Obama’s argument that TPP will stimulate economic growth appears to be gaining traction. Thirty percent of respondents say TPP will create U.S. jobs, compared with the 19 percent who think it will lead to job losses and 9 percent who think it will have no effect on the domestic labor market.
Clinton’s Economic Proposals Are More Well-Received Than Trump’s
Starker partisan splits are evident on other economic issues that Trump and Clinton have sparred on.

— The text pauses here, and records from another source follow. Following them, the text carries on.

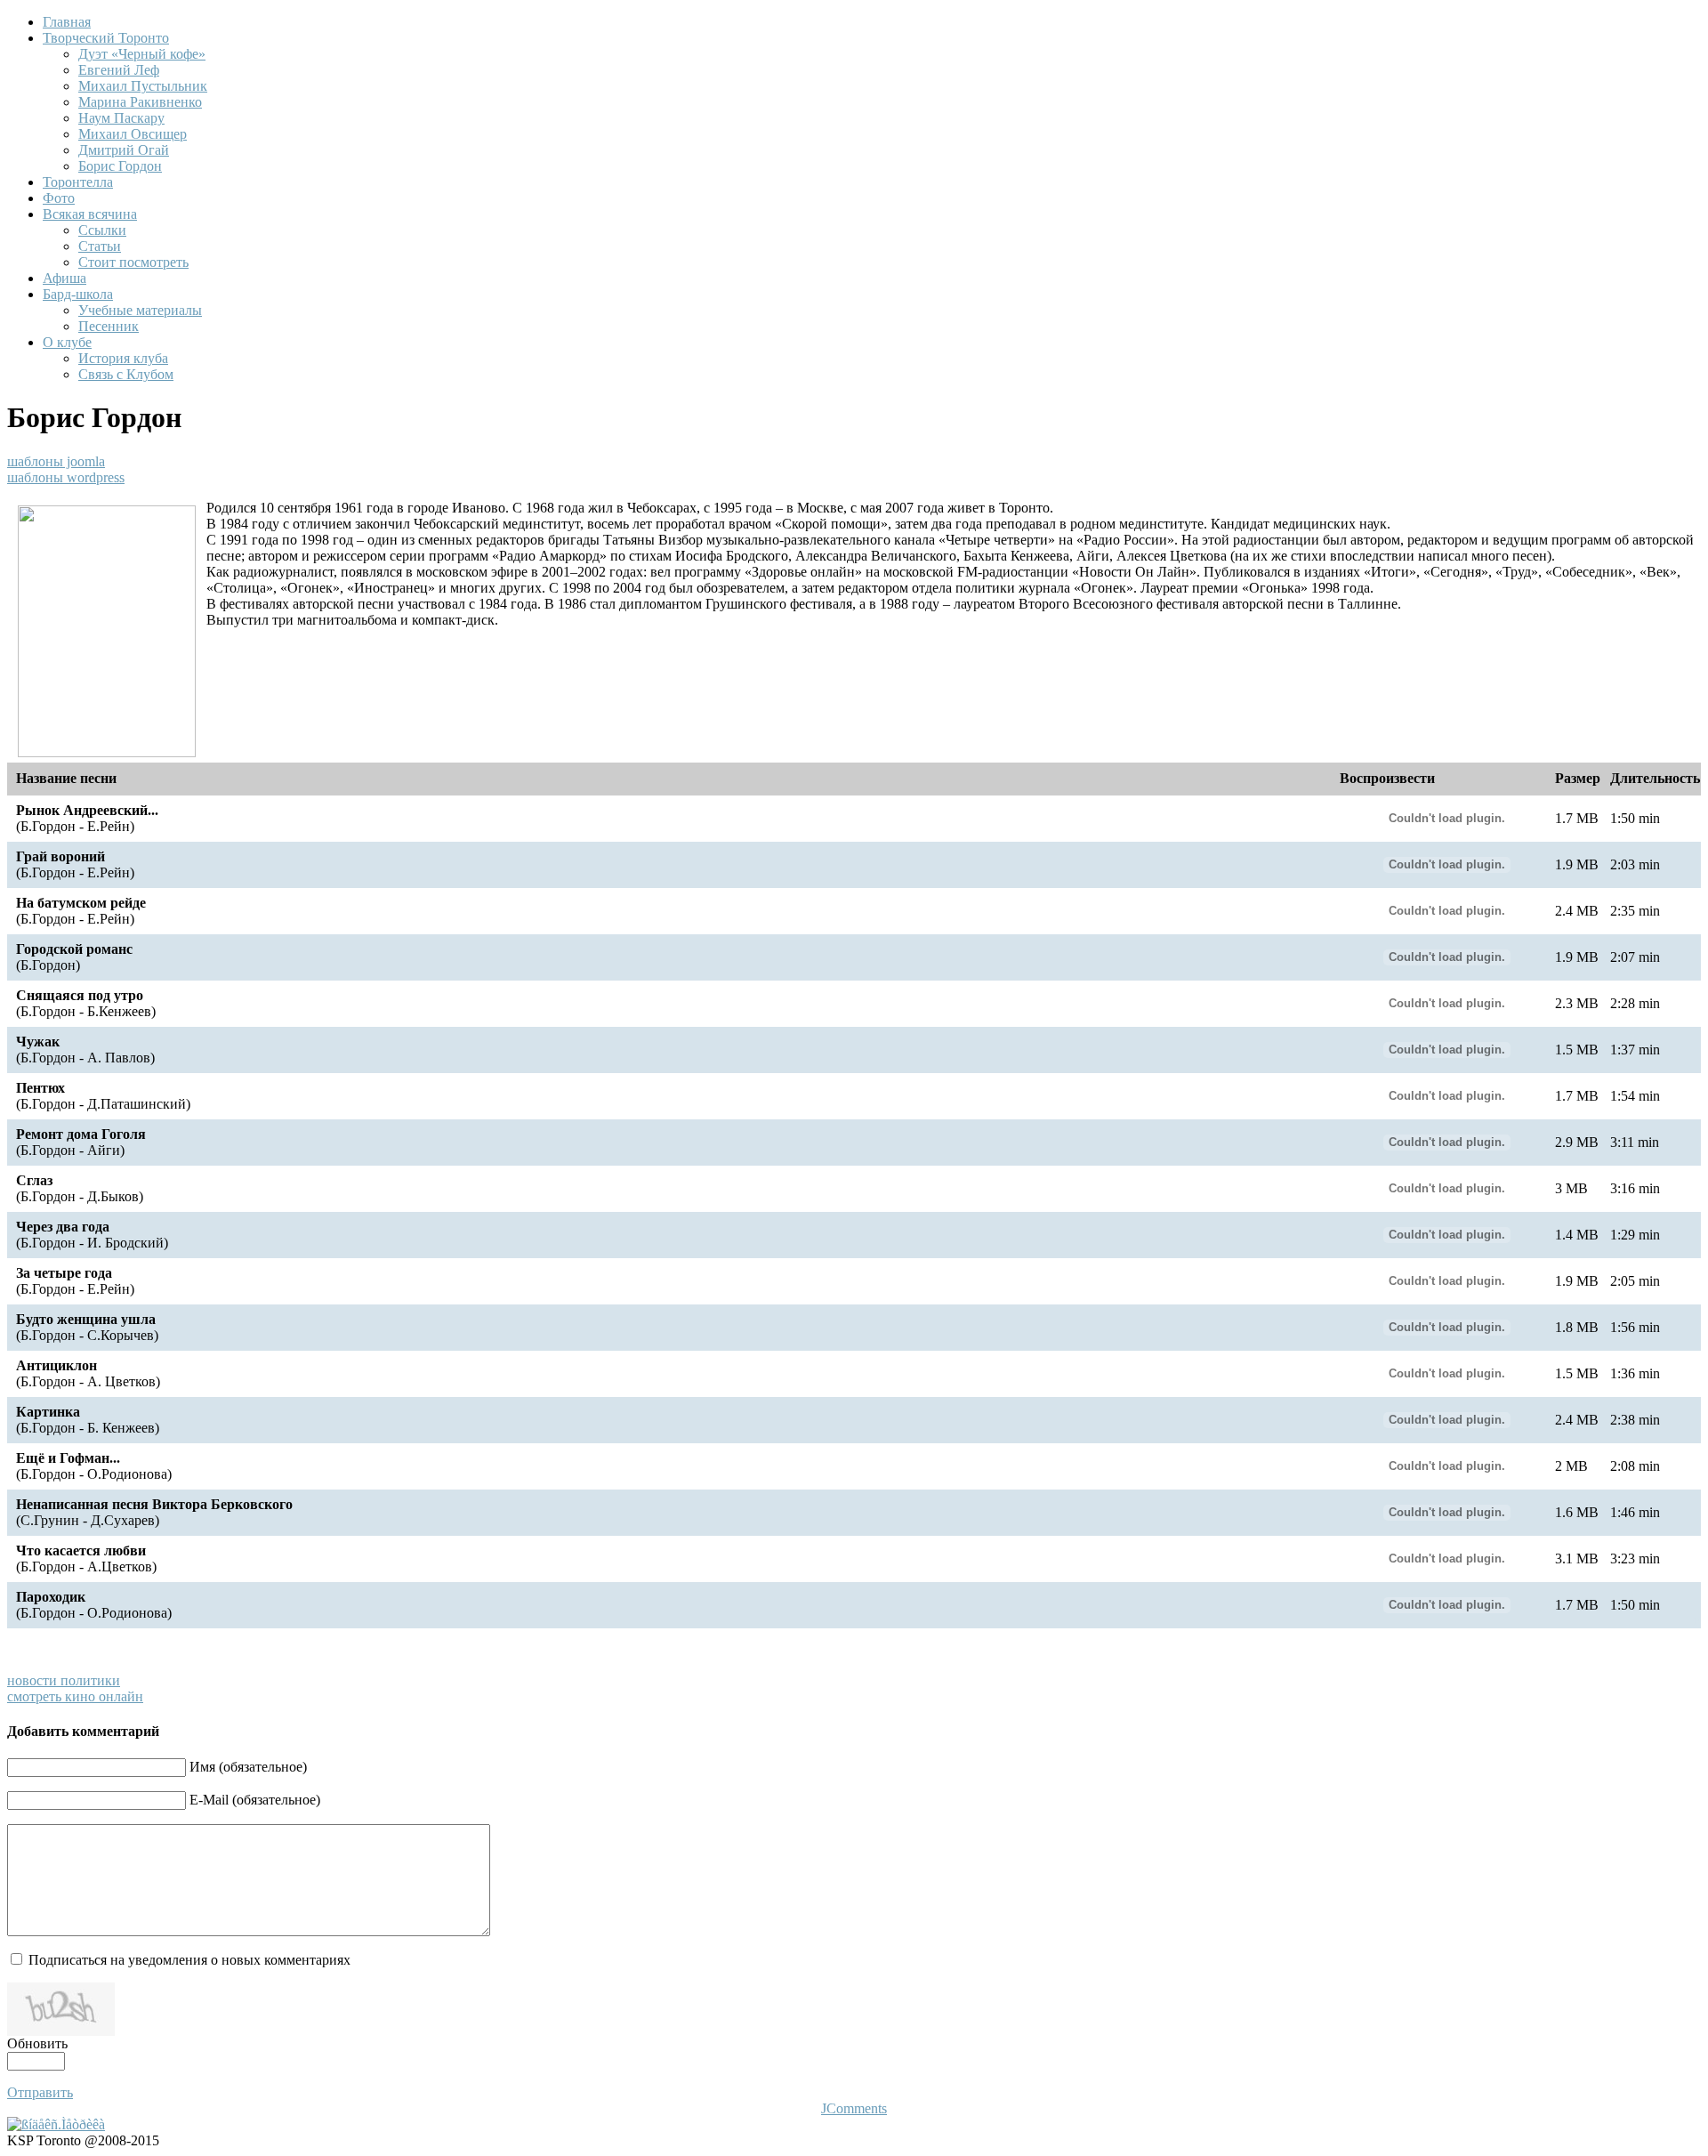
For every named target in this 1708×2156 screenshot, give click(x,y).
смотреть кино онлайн (75, 1696)
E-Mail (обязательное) (254, 1799)
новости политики (63, 1680)
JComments (854, 2108)
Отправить (40, 2092)
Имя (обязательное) (248, 1766)
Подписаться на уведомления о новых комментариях (189, 1959)
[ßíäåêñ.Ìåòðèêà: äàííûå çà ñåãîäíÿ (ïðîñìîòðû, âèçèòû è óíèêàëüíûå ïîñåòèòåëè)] (56, 2125)
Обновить (37, 2043)
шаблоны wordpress (66, 477)
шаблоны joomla (56, 461)
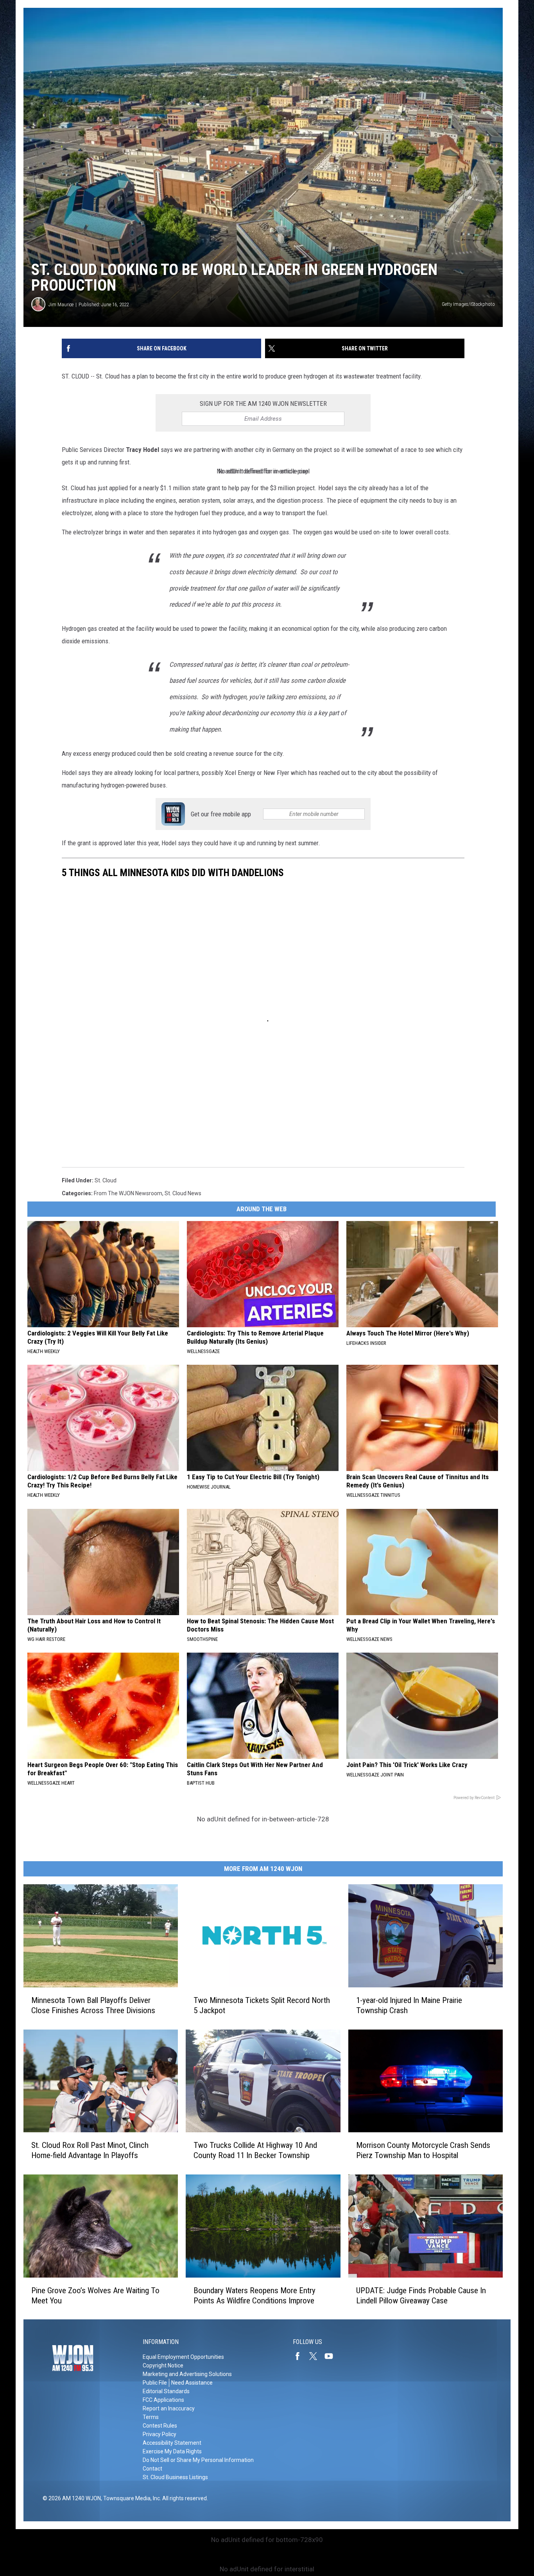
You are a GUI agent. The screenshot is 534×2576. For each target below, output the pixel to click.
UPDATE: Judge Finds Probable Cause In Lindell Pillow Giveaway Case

Still, healthy majorities of registered voters supported the calls to repeal the estate tax (53 percent), impose higher rates on wealthier Americans (59 percent), give incentives for companies to share profits with workers (68 percent) and place an exit tax on companies that move overseas (64 percent).
Trump’s Monday announcement that he wants a temporary moratorium on new federal regulations, which includes financial rules, has the backing of almost half (47 percent) of surveyed Republican voters. The proposal is less popular with Democrats — 28 percent support, 37 percent oppose — and independents, with 29 percent support and 30 percent opposition. Thirty-five percent of all registered voters support the regulation moratorium, while 30 percent oppose it and the remaining 36 percent didn’t have an opinion.
Republicans, at 55 percent, were much more likely to support Trump’s proposal to cut the corporate tax rate from 35 percent to 15 percent. Just 36 percent of independents and 31 percent of Democrats backed that plan.